=== Section Start ===
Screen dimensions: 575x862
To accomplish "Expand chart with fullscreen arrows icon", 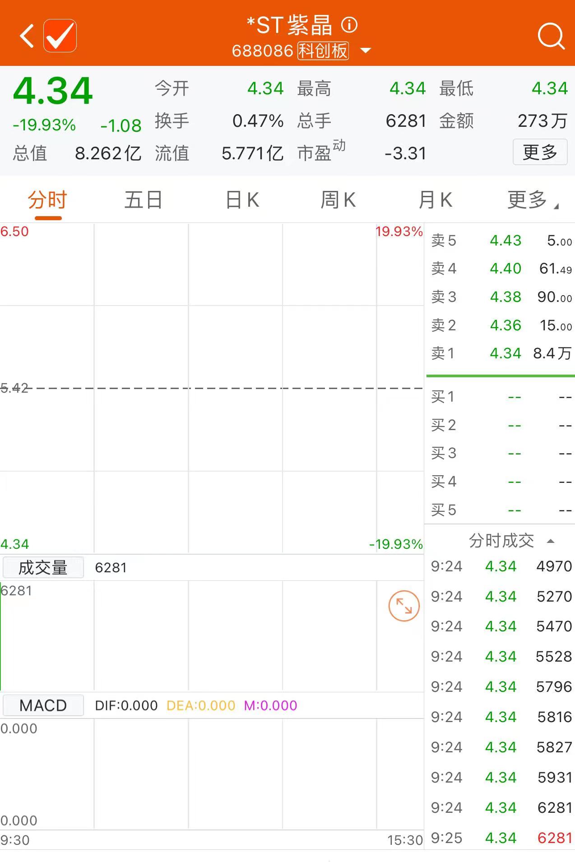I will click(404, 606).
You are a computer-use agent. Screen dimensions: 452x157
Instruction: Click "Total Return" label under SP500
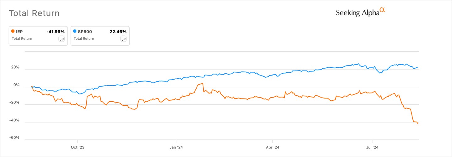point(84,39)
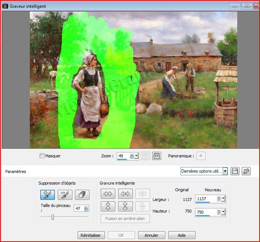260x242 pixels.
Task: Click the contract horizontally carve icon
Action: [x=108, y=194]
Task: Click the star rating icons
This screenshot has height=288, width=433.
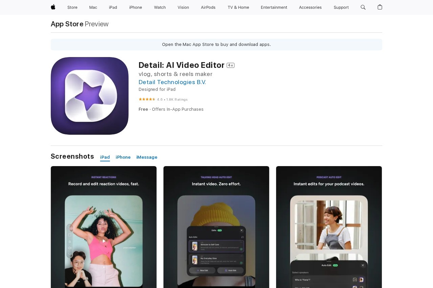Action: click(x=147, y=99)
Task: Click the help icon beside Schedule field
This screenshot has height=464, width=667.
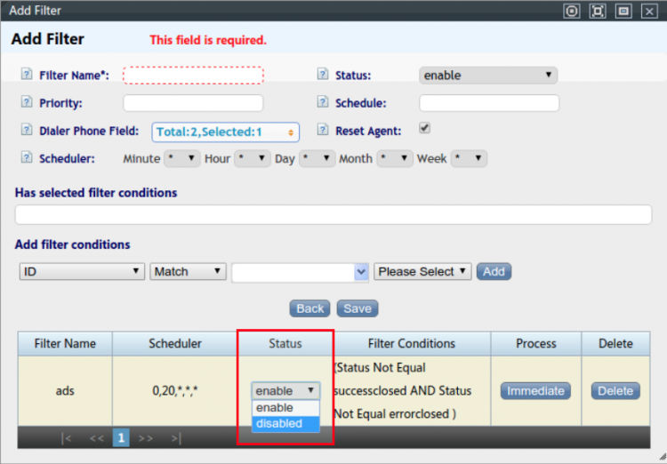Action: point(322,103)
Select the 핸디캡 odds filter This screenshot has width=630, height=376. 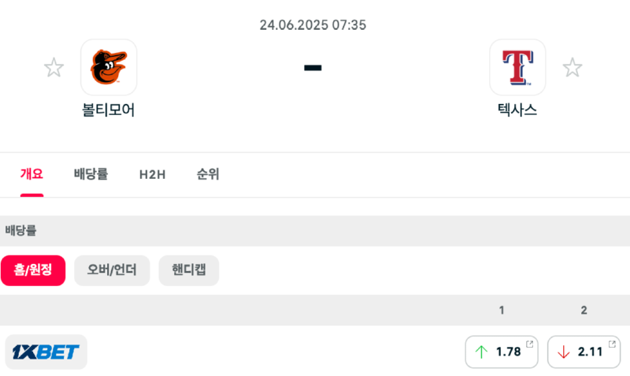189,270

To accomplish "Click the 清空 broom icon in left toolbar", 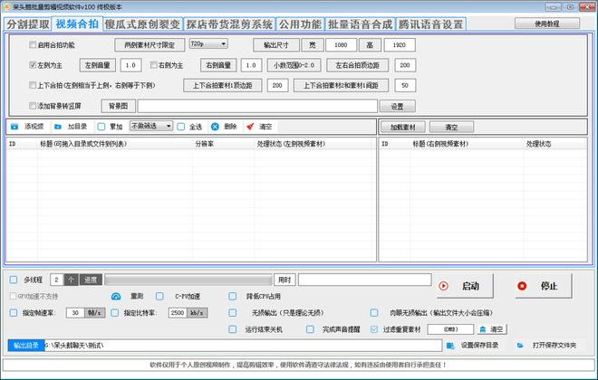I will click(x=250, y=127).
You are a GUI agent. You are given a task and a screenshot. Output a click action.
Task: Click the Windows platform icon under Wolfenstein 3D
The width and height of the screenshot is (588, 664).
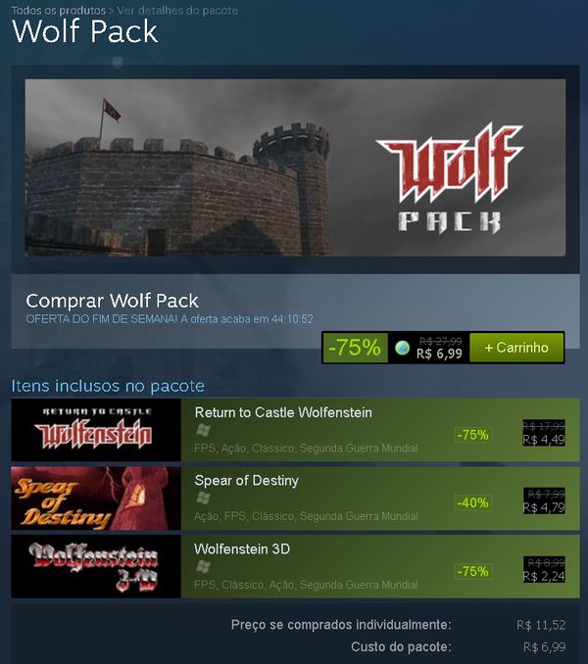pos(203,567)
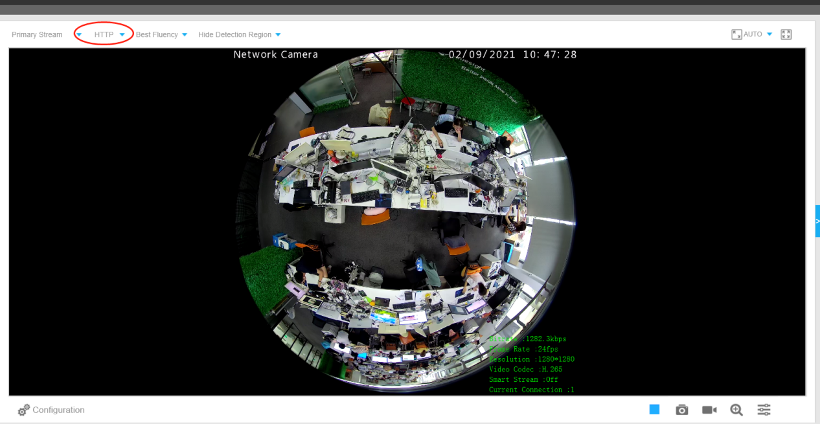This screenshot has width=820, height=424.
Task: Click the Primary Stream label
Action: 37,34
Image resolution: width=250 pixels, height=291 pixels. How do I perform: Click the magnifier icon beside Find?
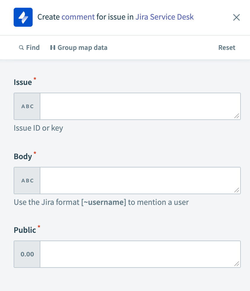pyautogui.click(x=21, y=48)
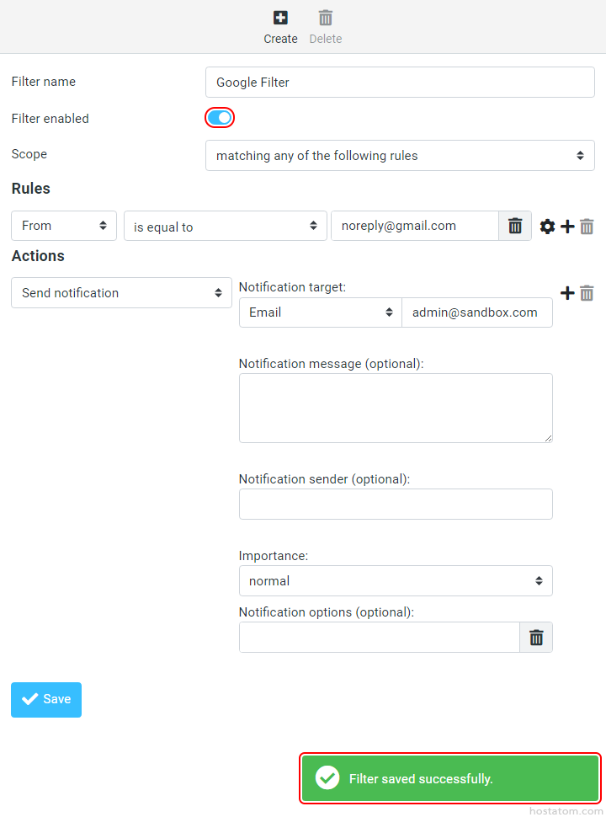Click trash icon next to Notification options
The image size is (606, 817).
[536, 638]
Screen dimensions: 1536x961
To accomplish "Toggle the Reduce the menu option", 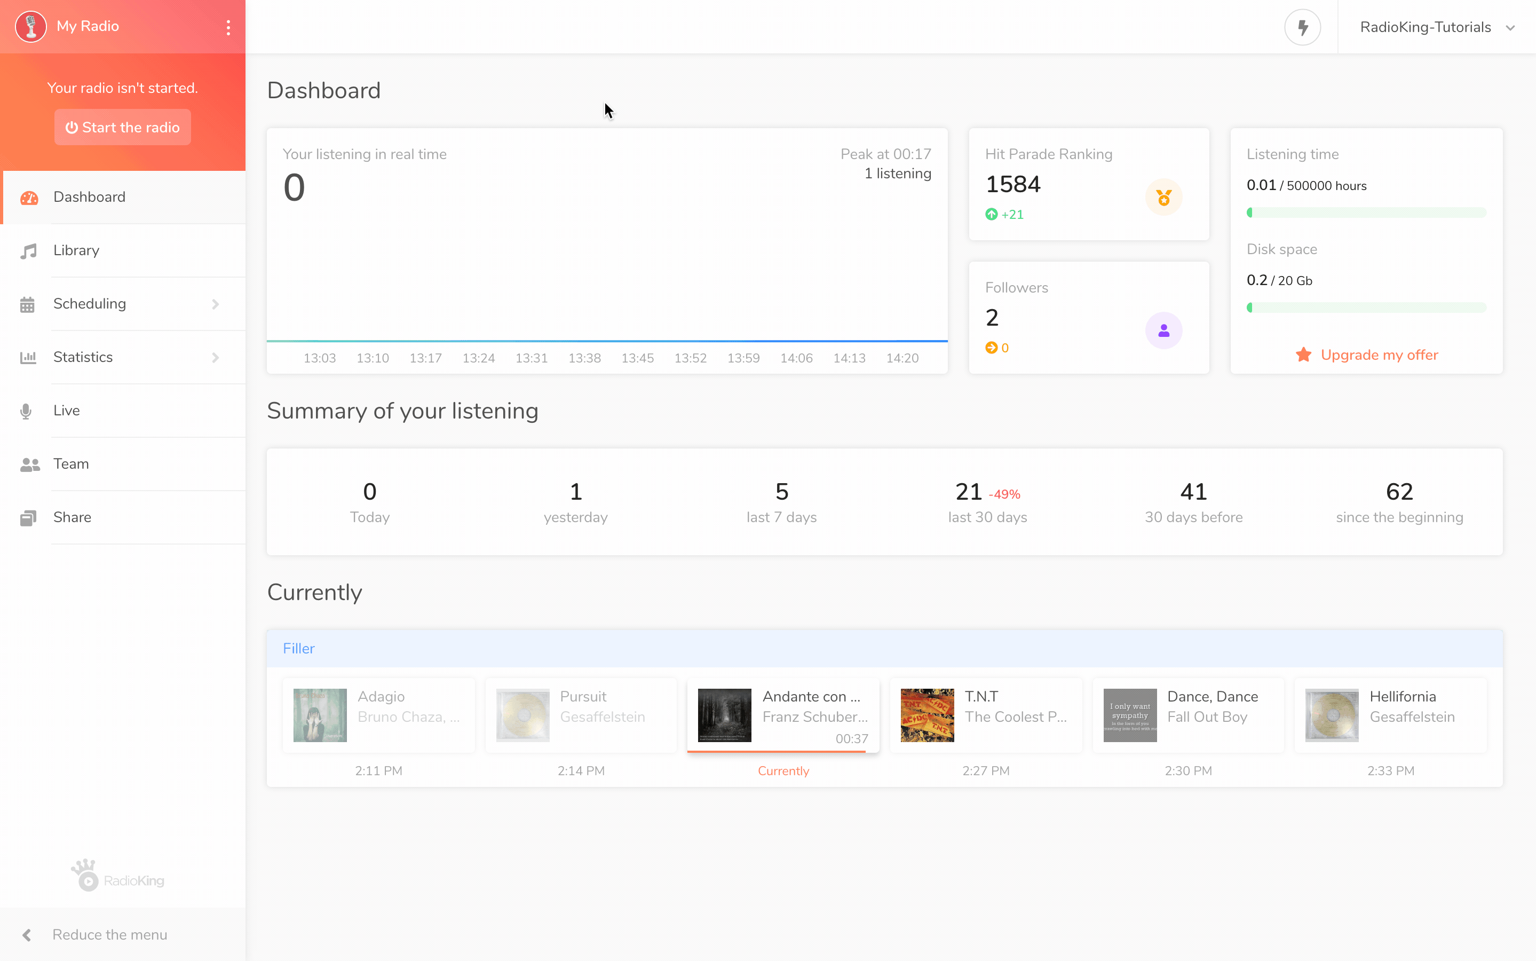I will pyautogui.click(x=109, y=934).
=== Section End ===
TASK DESCRIPTION: Return every line above where "agent" appears.

SOLUTION:
You are a computer-use agent. Screen dimensions: 452x157
You are a GUI agent. You are given a task and a screenshot. Output a click action.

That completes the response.